[Entries for locating text and elements]
☆ ☆ ☆

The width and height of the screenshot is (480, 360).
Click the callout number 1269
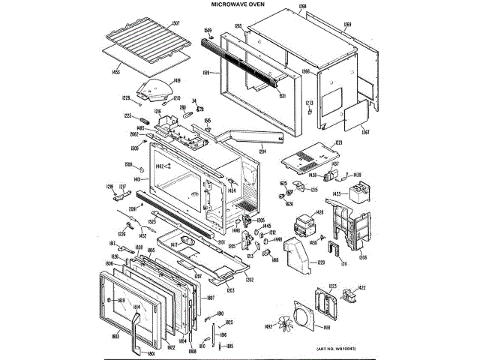pyautogui.click(x=348, y=26)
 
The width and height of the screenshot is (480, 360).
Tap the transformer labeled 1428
pyautogui.click(x=305, y=225)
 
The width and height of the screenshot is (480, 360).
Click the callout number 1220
pyautogui.click(x=321, y=262)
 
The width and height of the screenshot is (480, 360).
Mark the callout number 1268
pyautogui.click(x=302, y=7)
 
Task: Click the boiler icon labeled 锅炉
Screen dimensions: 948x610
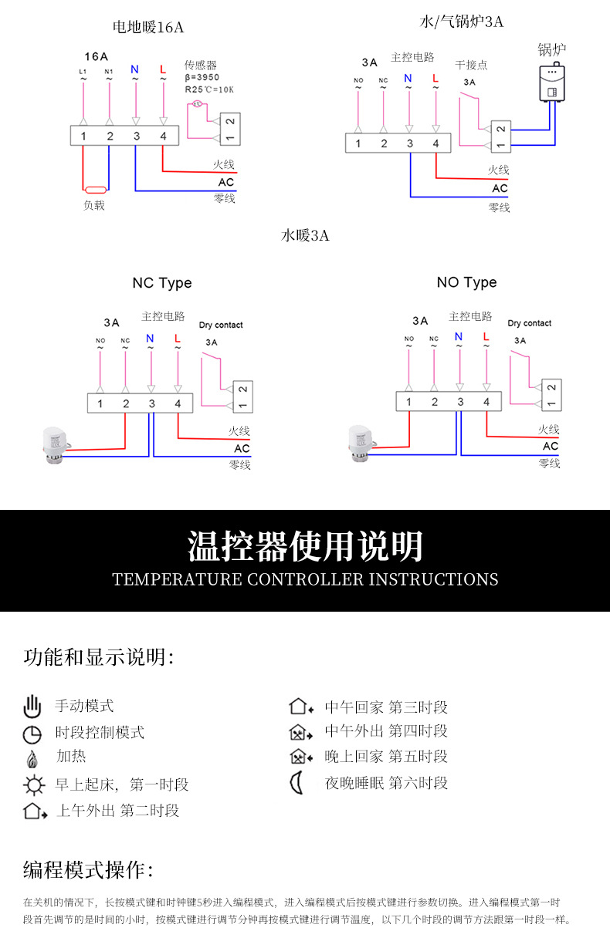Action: (x=552, y=83)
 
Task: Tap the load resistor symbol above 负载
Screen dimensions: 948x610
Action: (x=95, y=189)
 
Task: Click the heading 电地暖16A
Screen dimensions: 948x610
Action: (x=148, y=27)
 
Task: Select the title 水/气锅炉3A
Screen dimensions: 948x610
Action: (x=462, y=22)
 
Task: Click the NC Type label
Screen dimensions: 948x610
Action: (x=162, y=283)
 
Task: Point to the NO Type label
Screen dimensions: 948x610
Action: (x=466, y=282)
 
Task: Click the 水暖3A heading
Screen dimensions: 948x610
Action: (x=305, y=235)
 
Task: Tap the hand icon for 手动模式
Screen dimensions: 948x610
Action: (x=32, y=706)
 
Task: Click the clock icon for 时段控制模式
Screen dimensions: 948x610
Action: (x=32, y=733)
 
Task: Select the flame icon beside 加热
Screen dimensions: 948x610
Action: (x=32, y=758)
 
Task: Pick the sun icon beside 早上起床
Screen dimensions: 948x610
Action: (x=33, y=785)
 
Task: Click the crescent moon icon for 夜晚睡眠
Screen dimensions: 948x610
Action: (x=297, y=783)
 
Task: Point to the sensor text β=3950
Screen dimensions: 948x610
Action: (x=202, y=77)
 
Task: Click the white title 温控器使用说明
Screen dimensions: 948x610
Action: (x=305, y=546)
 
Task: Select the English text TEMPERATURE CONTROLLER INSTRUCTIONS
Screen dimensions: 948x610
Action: (x=305, y=579)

☆ ☆ ☆

Written request:
Show every line of the items above that contains the string "icon". Case matters, so match only that exact capitalization.

Task solution:
Task: Click the boiler icon labeled 锅炉
Task: Tap the hand icon for 手动模式
Task: Click the clock icon for 时段控制模式
Task: Select the flame icon beside 加热
Task: Pick the sun icon beside 早上起床
Task: Click the crescent moon icon for 夜晚睡眠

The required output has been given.